Yesterday was a hard day for us. After several bad weekends our sweet little cat Antigone had to be put down.
Two weekends ago she suffered from congestive heart failure; last weekend she was in kidney failure, we patched her up as best as one can patch up a 19 year old kitty and kept her comfortable, sort of. This week she looked so uncomfortable, listless, wheezing, fluid pouring from her sad eyes.
We knew but wanted to pretend otherwise.
David set an appointment with the veterinarian; in addition to her other complications, her lungs were infected. Completely treatable but to what end? If my dear Chihuahua Speck had such an infection he would be pumped full of antibiotics pronto; but poor Tiggy, what would we be accomplishing ? We made an ambivalent/determined decision and stuck with it until the final solution did its job. Even as that odious pink fluid flooded her little three pound body I wanted to scream for it to stop. But it didn’t and we chose the right path .
What had been her sick room, the little “Chinois” computer room is still littered with the detritus of her decline; David couldn’t bear to remove her presence so swiftly. I’m so pragmatic at times but what I wanted to do was preempt the sorrow of her loss. Her loss, the passage of all that we love is so inevitable, so common yet so fresh and harsh each and every time. Fate made her point in that one year ago yesterday, as we were putting down Antigone, we had put down our odd and sweet and grumpy daschund Buddy. Wishing them both a safe passage to whatever the hell happens next.

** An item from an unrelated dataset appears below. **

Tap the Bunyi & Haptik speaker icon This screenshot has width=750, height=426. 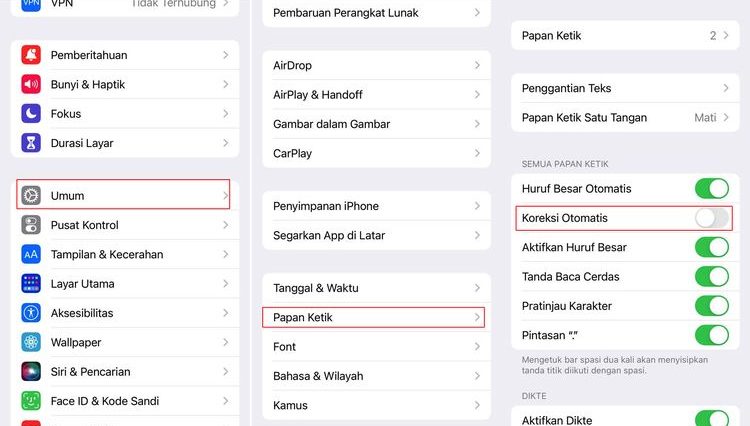pos(31,84)
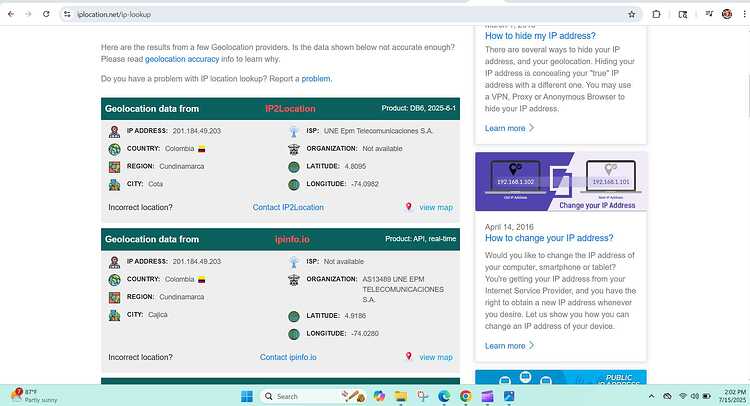
Task: Open the Contact ipinfo.io link
Action: (288, 357)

With pets dying, with Antigone particularly, they represents milestones in one’s own life. Like the good lesbians that we are, David and I adopted Antigone as a kitten only a few weeks after we met and a few weeks before renting a U-Haul moving van. That was over 18 nears ago , best decisions I have made.
She had been our companion on this adventure ever since and now she isn’t. New adventures, life to be lived as fully as possible await but last evening we toasted her with the best thing we had in the house, a 1999 bottle of Dom Perignon ( I wished it had been 1995 her birth year, but so it goes).
So to Tiggy and to Buddy and to Daisy and one day to one another; resolving to honor this light as well as I am able.
Be well, Lg
p.s. the figurine at the top of this post had been of four, lovely little things; upon first adopting the little monkey, Antigone quickly shattered its mate in her kittenish enthusiasm. I’m still sore over that.
Len, I just read your Passing of Light and your story about Antigone and the other precious pets you lost. I love this Boondocks Babylon site. I know how it is to lose a pet. Critter is hanging on and better with her thyroid meds. I have asked her not to leave me yet. I think she heard me. Antigone was such a beautiful cat with lovely markings and colors. Grief is heavy now. You will eventually feel less pain, but you will never forget her. Love to you and Dave.
Aunt Beverly
You are a darling Aunt Beverly, tremendous love to you and to tenacious Critter.
XoLg&Db
Leonard, just to say I feel for you mate, sorry to hear about Antigone. Your writing really sums up the gut wrenching pain of losing a much loved pet and companion in life. These little friends touch is in a very special way, a toast to them indeed. Lots of love, Phil
Thank you friend!It’s better today.
There’s no comfort at a time like this. But as the months pass, you will find that Antigone is less defined in your mind by her decline and passing, which was brief in a 19 year span, and more by the delights and pleasures of your lives together. It all passes so quickly, It seems that only yesterday my own Jack was a pup scampering about and creating havoc, and now he’s a lively though relatively distinguish old gentleman of eleven years. There is something so poignant in the notion that we treat them as the babies they are when they come to us, see them through the teenage years and into proper adulthood, and then suddenly, in animal years they are no longer level-pegging with us, but moving beyond and into old-age. He creaks a little at the corners now, and grumbles in his sleep, and I count the weeks, months, years with misgivings, hoping for the best, but knowing that one day… one day…
You did the right thing, my friend.
To quote what Bette Davies once embroidered onto a cushion, ‘Old age ain’t no place for Sissies!’
Dear Clive, somehow I missed this. Thank you for your kind words. Antigone’s ashes arrived only the other day, so odd and of course so inevitable. I feel I see her little head popping up from “her” dining chair now and then, often I hear her funny voice. The memories linger for a time and then they too will fade, as I will . My fascination with memento mori stems from this fact.